Через день уходивший на фронт (оказывается, он был и на западе — с поляками, и на севере — с большевиками, и на юге — с белыми) «курень козакив» в первом ряду гнал (или уводил с собой) четырех из сидевших в казарме офицеров. Как на зло, это не были ни особенно боевые, ни «ворожие до уряду» (враждебные строю), но все более или менее с «чинами». Они старались (в особенности, перед этим «мужичьем») держаться достойно, но аура смертной тревоги окружала их нарочитую подтянутость и выдержку. Вольные или невольные (то есть, случайно мимо проходившие) зрители думали, что их уводят в какую-то центральную тюрьму или лагерь, и волновались мало, не сознавая, что ветер истории уже переменился, но пока, словно в «Украинской ночи» Пушкина («Полтава»), почти не ощущается. И лучшее доказательство тому, насколько мало трепетали листы обывательских душ, показал один сравнительно молодой, в малопоношенном полушубке, военной форме без знаков различия и папахе слегка набекрень среднего роста господин, который совершенно спокойно и безразлично пробирался сквозь толпу зевак в обратном направлении к движению отряда, как будто не замечая не слишком стройно шагающих почти рядом «козакив». Но они его заметили: из рядов выскочил чубатый в ватном крестьянском «куртике» парень с ружьем наперевес и заорал: «Хлопци! Та це ж наш млыновський!» (то есть, очевидно, бывший каким-то начальником в Млынове). Окруженный со всех сторон упершимися в него винтовками «млыновський», даже не пытаясь объясниться, с удивительным хладнокровием стал в ряд «обреченных» и сразу попал «в ногу».
Зрители разошлись с разными впечатлениями: для интеллигентов и полуинтеллигентов — рядовые с такой легкостью и без указания командира ломающие строй — это была еще не армия, а банда. И уводить, хотя бы и виновных, неизвестно куда и неизвестно зачем — не правосудие. Более простые, не развращенные науками, но проработанные, пусть несовершенным, но все же правовым порядком старого строя, — поняли, что и Петлюра еще не конец и что настоящий шурум-бурум только начинается…
К вечеру в городе стало известно, что арестованные далеко не ушли: в шести километрах от города, на железнодорожном мосту (поезда не ходили) их всех спиной поставили к низкому парапету и «кончили»… Очевидно, командиры рассудили по поговорке: один залп и концы в воду — ни могил, ни вещественных доказательств.
Но пятый пленник, попавшийся из-за дерзкой самоуверенности, еще раз показал, что он человек незаурядный.
Как шериф в ковбойских фильмах, всегда стреляющий на одну десятую секунды раньше бандита, — он, стоя у парапета, за десятую секунды до роковой пули рывком перебросился назад в незамерзшую из-за течения реку и поплыл к недалеким густым камышам. «Козаки», сначала решившие, что все пятеро — мертвые и полумертвые — пошли под лед, взволновались только, когда увидели, что пятый уже почти подплывает к камышам, и открыли по нему беспорядочную стрельбу.
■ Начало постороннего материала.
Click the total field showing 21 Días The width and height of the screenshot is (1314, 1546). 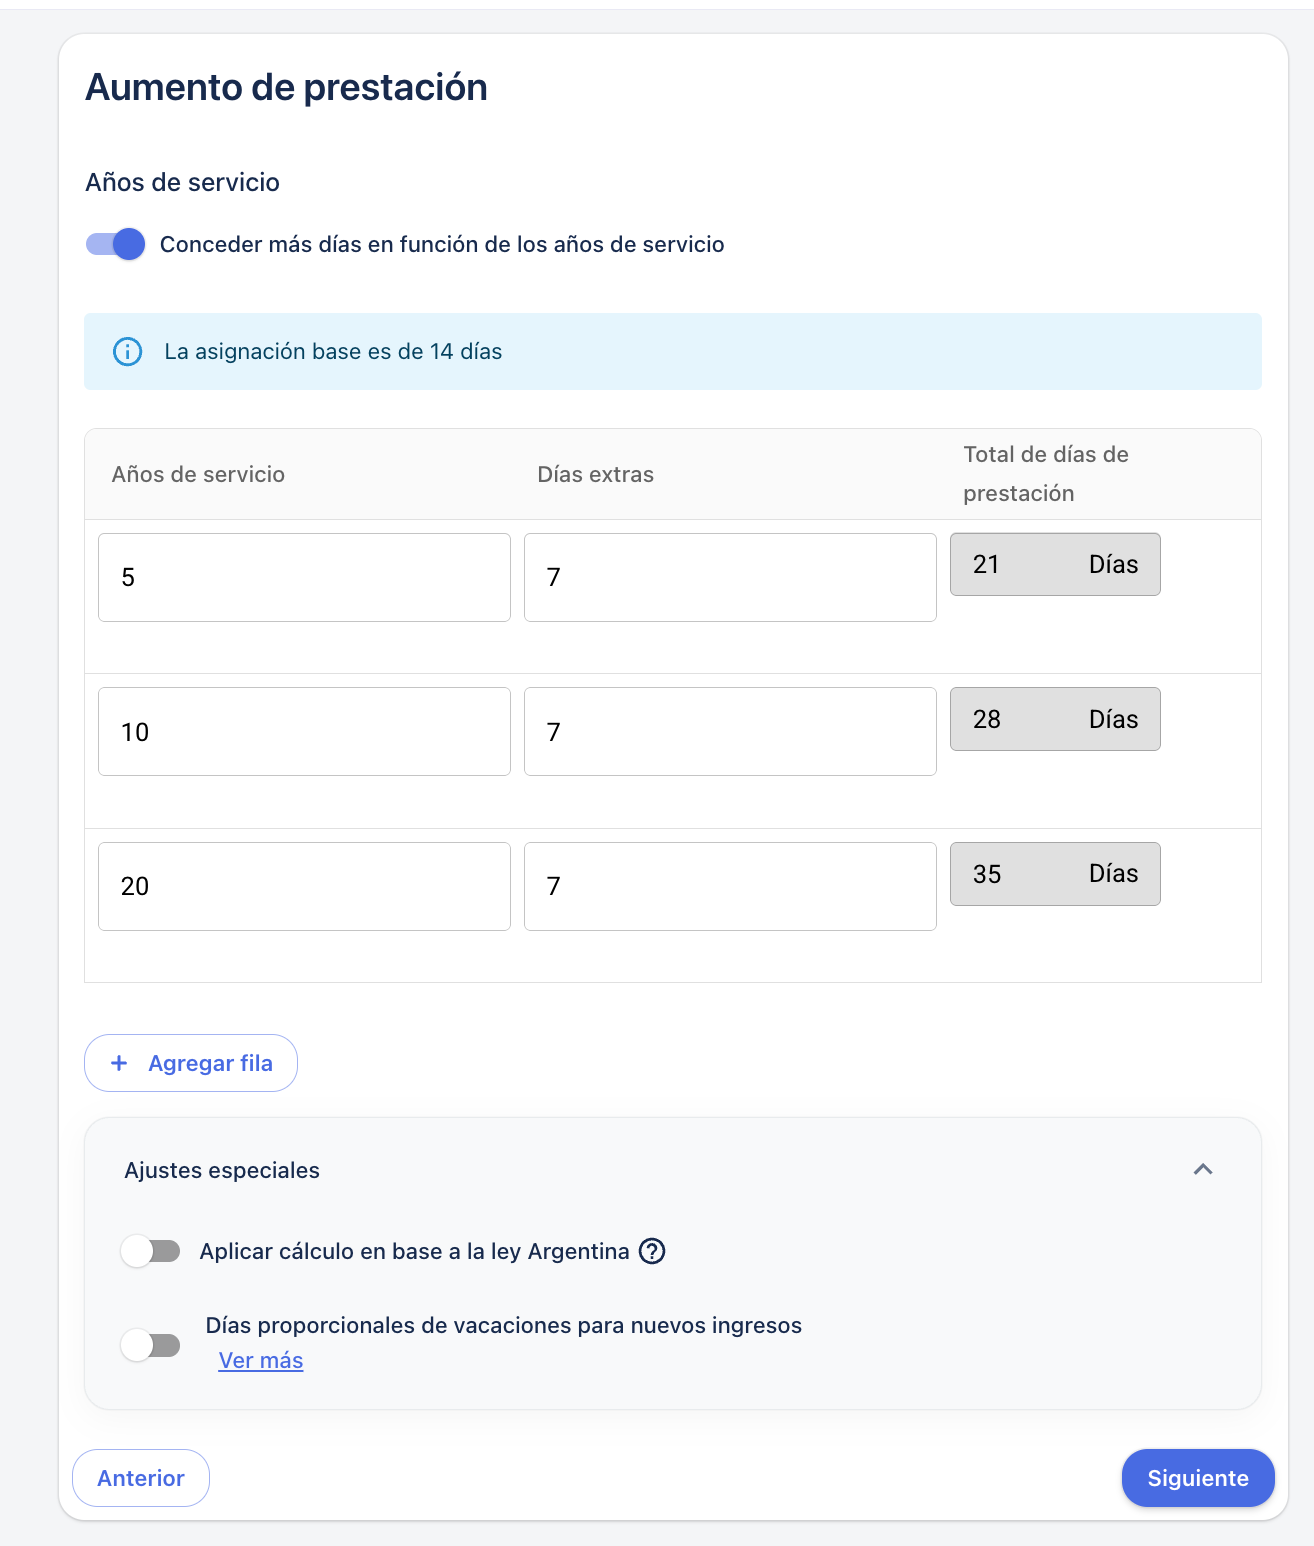1055,565
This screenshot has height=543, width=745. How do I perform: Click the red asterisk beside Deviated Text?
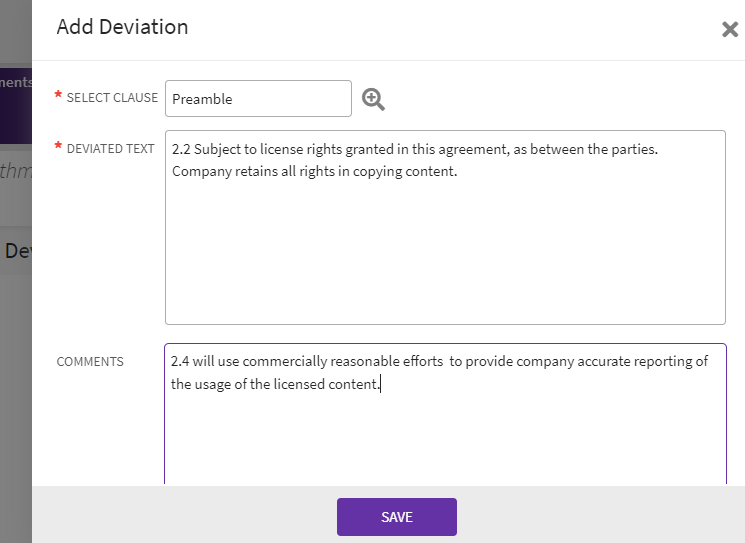[58, 147]
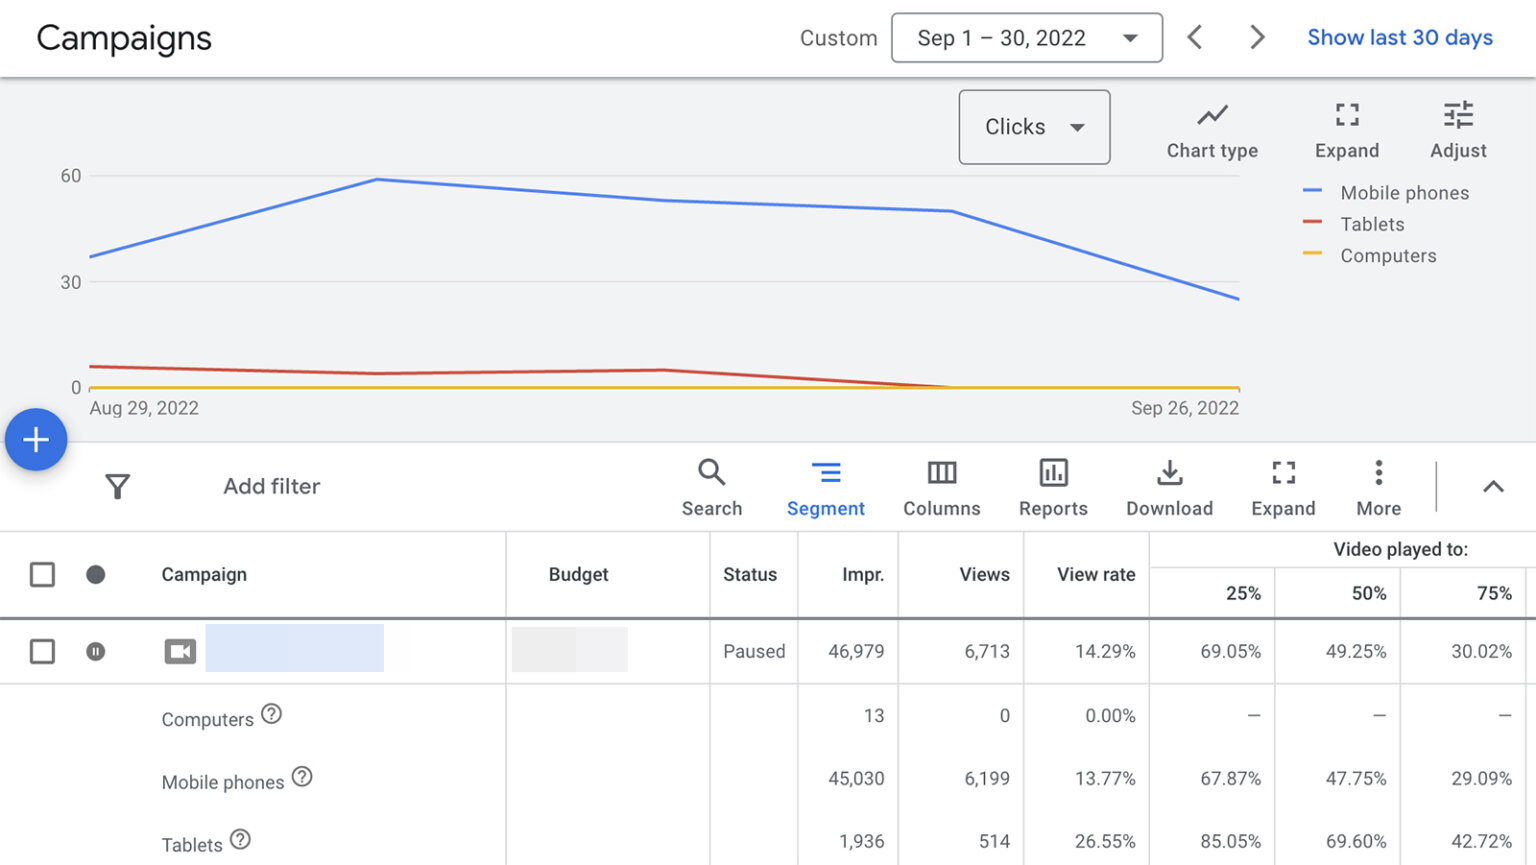Image resolution: width=1536 pixels, height=865 pixels.
Task: Click the blue Mobile phones legend swatch
Action: [x=1310, y=192]
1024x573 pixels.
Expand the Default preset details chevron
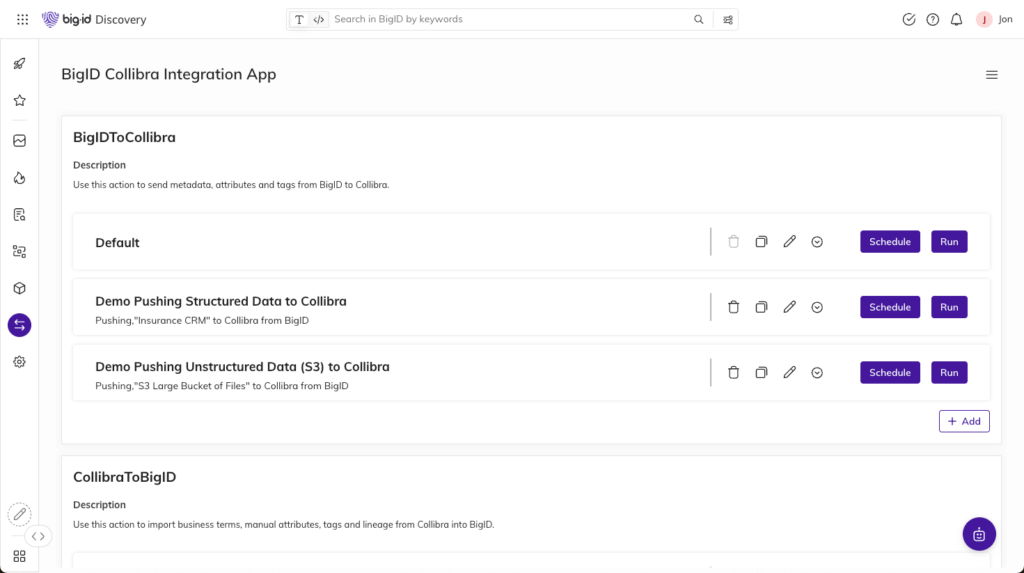coord(817,242)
Пули градом ерошили воду, буравили прибрежный ледок, а беглец тем временем вошел в камыши и скрылся.
Так как ни лодки, ни бревна, способного держать на воде человека, нигде не было, дав на всякий случай несколько залпов по камышам, «козаки» после краткого митинга решили, не задерживаясь, продолжать свой боевой путь, тем более, что беглец в мокрой одежде на морозе, даже если ушел от пули — едва ли далеко ушел. (Что похоже на правду: больше о нем никто никогда не слыхал.)
После этого трагического прелюда петлюровцы повели себя весьма скромно. Они знали, что в так называемой городской элите господствовали пророссийские, а в окрестных селах, в крестьянстве — скорей пробольшевистские настроения, и не нажимали на «самостийников», в смысле кузькиной матери по отношению к прочим. Не трогали даже явно «ворожьих до уряду» (не сочувствующих строю), если только они сами не лезли на рожон. Хотя, при случае, ставили точки над своей «самостатностью», но редко и умеренно. На многое им приходилось поневоле закрывать глаза. Хотя бы на то, что школьных учебников на «мови» не было и преподавать приходилось по старой российской программе. В частности, поскольку мне дорогу в университет перерезал фронт, — я стал народным учителем и работал над русификацией подрастающих поколений: к величайшему удовольствию и детей, и родителей делал постановки в лицах крыловских басен, после которых, когда дети расходились, начинались танцы и самогон для взрослых. Прожив три года в Петербурге, я почти утратил хохлацкий акцент и передавал опыт своим питомцам, так что лисица и ворона, осел и соловей, кукушка и петух изъяснялись у меня на настоящем российском «имперском» языке.